Recombinant human gamma-interferon induces human monocyte polykaryon formation.

Monocyte or macrophage polykaryons (MP) are seen in different tissues in various inflammatory states and in normal bone (osteoclasts). The factors controlling the formation and the function of MP are not completely understood. This study was designed to evaluate the effects of the lymphokine gamma-interferon (IFN-gamma) on human monocyte function in vitro. Purified recombinant IFN-gamma [20-200 units/ml (0.1-1.0 nM)] caused the appearance of MP in cultures of normal human monocytes cultured in 10% unheated autologous serum. The MP were noted by as early as 36 hr of culture with fusion indices of 40%-60% and up to 160 nuclei per cell. The effect was seen with both recombinant IFN-gamma and natural IFN-gamma produced by Staphylococcal enterotoxin A-stimulated lymphocytes, but IFN-alpha (leukocyte-derived and recombinant) and IFN-beta did not induce MP formation.
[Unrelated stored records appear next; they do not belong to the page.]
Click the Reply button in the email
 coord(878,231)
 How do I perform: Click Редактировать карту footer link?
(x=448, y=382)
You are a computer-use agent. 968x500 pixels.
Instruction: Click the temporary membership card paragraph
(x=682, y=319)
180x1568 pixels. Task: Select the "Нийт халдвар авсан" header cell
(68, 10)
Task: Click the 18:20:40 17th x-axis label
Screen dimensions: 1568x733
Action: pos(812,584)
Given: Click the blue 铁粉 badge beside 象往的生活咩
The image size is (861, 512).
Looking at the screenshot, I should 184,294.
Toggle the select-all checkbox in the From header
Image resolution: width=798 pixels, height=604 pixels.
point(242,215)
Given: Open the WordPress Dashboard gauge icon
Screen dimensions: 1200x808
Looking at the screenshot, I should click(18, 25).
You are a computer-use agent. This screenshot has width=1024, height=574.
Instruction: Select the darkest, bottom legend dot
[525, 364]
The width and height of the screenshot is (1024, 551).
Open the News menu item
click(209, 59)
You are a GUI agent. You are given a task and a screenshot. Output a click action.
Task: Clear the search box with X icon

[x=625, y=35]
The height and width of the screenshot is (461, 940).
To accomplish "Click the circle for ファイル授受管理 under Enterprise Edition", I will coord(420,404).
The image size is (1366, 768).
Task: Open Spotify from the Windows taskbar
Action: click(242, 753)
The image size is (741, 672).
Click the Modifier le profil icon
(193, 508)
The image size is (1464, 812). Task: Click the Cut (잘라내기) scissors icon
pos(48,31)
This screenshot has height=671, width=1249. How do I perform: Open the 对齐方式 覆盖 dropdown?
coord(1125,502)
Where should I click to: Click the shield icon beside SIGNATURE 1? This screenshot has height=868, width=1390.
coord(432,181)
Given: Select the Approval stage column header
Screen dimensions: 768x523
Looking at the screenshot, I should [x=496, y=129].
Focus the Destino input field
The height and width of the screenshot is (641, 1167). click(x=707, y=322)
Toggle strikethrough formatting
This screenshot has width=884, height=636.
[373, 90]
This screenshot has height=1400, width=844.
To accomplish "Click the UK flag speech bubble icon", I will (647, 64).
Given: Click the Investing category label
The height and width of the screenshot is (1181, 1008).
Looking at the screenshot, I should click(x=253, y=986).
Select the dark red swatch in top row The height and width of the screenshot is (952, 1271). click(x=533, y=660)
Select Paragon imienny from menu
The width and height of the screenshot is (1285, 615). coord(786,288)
The activity of the IFN-gamma was destroyed by heating at 56 degrees C for 4 hr, incubating at pH 2 for 3 hr, or incubating with antibody against IFN-gamma. Populations of monocytes incubated 3 days with 100 units of IFN-gamma per ml (0.5 nM) had enhanced capacity to produce H2O2 in response to phorbol 12-myristate 13-acetate and increased content of acid phosphatase and plasminogen activator. As determined by autoradiography, the MP did not incorporate [3H]dThd into their nuclei. Thus, the IFN-gamma appears to induce MP formation by a process of monocyte fusion, and to "activate" monocytes, as judged by various parameters.